Herrings in the Bay - Gordon Bok

Herring Croon
Oh, No More
One More Morning
Herring Croon
Little River
Astoria Bar
The Boats of Peter’s River
O Vento
El Pescador
Jack Hinks
Oh, No More
Hush Song
Candlelight Fisherman
Help Me To Raise ‘Em
Round Our Skiff
Cannery Shed (Stella)
Trochus Boats
Where is the Light / Memory for Seal Island
One More Morning

Herrings in the Bay
Gordon’s thoughtful tribute to the inshore fisheries of the British Isles, Australia and the Americas, offers different perspectives on the rugged lifestyle of the independent fishing industry. From the ever-charming ‘Herring Croon’ to ‘One More Morning’, Gordon’s oratorio on a night of purse-seining, each song is given that special Bok treatment of caring and masterful musicianship.

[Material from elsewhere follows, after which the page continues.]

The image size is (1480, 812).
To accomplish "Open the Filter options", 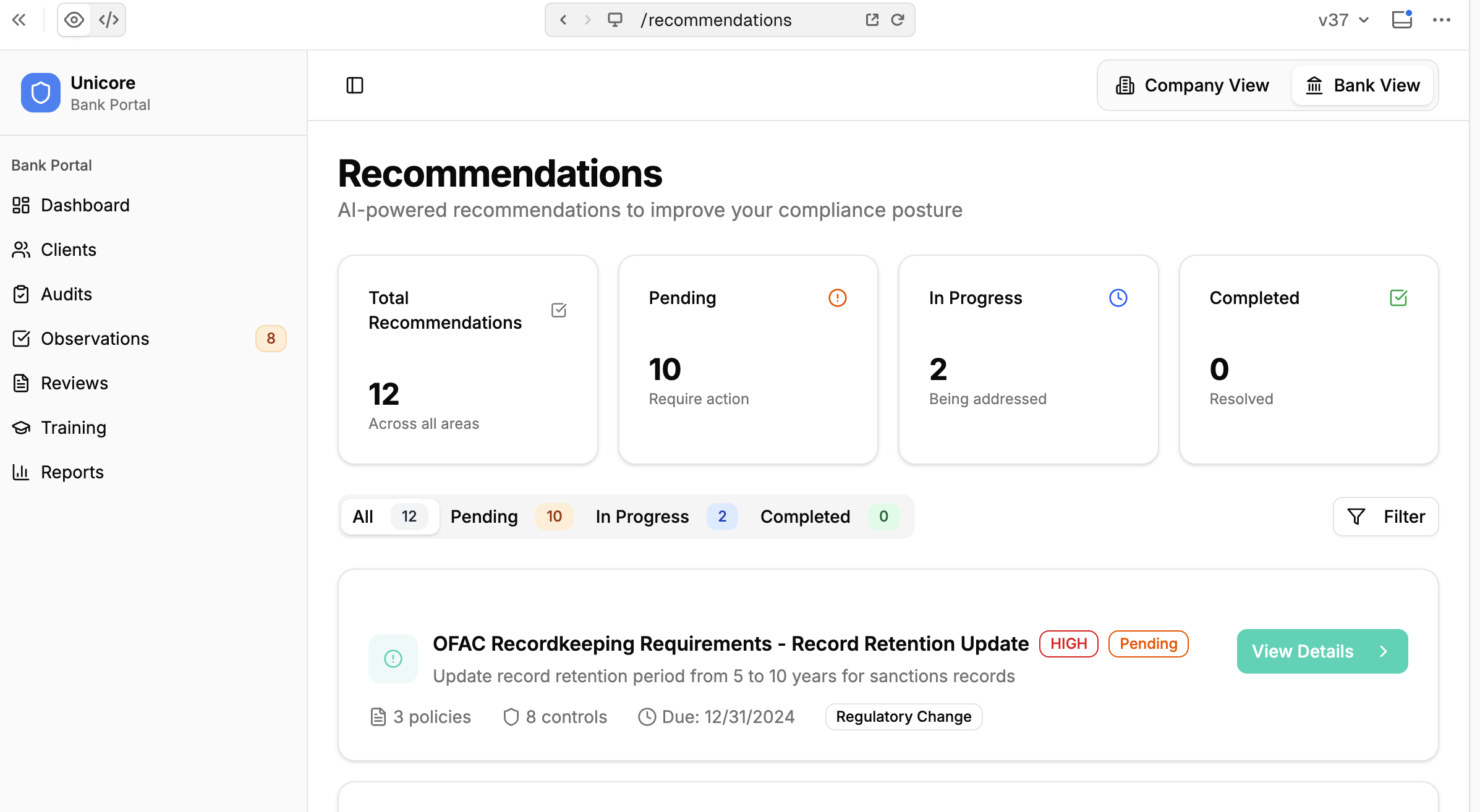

A special treat on this album is the music of talented songwriter Mary Garvey of the great Northwest, including the too-true humor of “Cannery Shed”. Also featured are the fabulous harmonies of The January Men And Then Some, the lovely harp music of Carol Rohl and the mellifluous voices of the glorious Quasimodal Chorus.

Our new soft packaging presents a visual feast as well, with color photos and images of Gordon’s nautical woodcarvings. Lyrics are included with the CD, 63 minutes.





Fishing was all around us here' we had a richness of it. Many of my friends (including my brother) have spent some part of their lives in a local fishery. I've seen some friends walk out of one fishery at forty looking for saner work and some grow old in another, saying that, over the years, they've "done pretty good." So many stories.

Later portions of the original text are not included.